Laurillard (p. 20) states the need for a new breed of academics who are reflective practitioners not only in their research (which is the expected 'norm') but also in their teaching, professionals who are: 
  1. fully trained through a [journeyman] program, giving them access to competence and personal engagement with the skills of scholarship in their field;
  2. highly knowledgeable in some specialist area;
  3. licensed to practice as both practitioner and mentor to others in the field;
  4. building on the work of others in their field whenever they begin new work;
  5. conducting practical work using the agreed-upon protocols and standards of evidence of their field;
  6. working in collaborative teams of respected peers;
  7. seeking new insights and ways of rethinking their field; and
  8. disseminating findings for peer review and use by others. (p. 20-21)
Laurillard (p. 21) argues that none of these characteristics of the reflective practitioner are attributable to current university academics, and proposes that acadmics must become researchers in teaching to address this: "University teaching must aspire to a realignment of research and teaching and to teaching methods that support students in the generic skills of scholarship, not the mere acquisition of knowledge". I suggest that many (not all, but man) of my VET colleagues demonstrate many or all of these attributes - perhaps with the exception of the fourth and eight points.

The reading (p. 22) presents Laurillard's Conversational Framework as a more progressive education model than the transmission model, situating the framework within available digital technologies. Laurillard (p. 22-23) discusses reusable digital learning objects as an appropriate replacement to digitised text and PowerPoint presentations offered via the Internet - however she (p. 24) highlights that academia does not typically invent its tools, it adapts those invented by others to its own uses, and therefore academics require a collective R&D program that builds these learning objects.

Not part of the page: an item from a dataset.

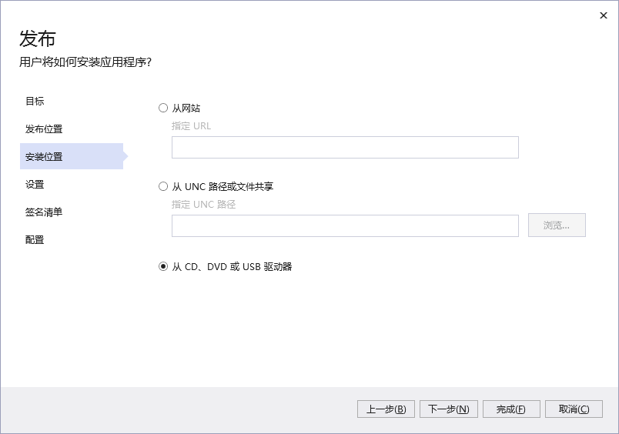Proceed with 下一步(N) button
619x434 pixels.
click(x=449, y=409)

Exhibiting shades of the prophetic, perhaps Laurillard's most telling comment (p. 25) is her closing statement that, "The digital age will find its own ways of managing without us".



Engage!


Welcome, and thanks for dropping by.

This blog is my learning journal for my studies in my Masters in Education at USQ. It is intended to capture my mutterings and musings and you're welcome to contribute, although I suspect this may be of interest only to others who are on a similar journey.

At the moment I am studying EDU5601 Designing for Flexible Learning Environments, which at this point requires a degree of navel gazing (ooh, lint ball!) and group pondering and reflection. It's the end of Week 2 and so it's a good time to compare where I am at with where I should be, and convince myself that we mustn't panic.

My challenge for the moment is the prepatory reading, it is time to read and reflect, read and reflect - in the words of a certain Captain, it is time to "Make it so."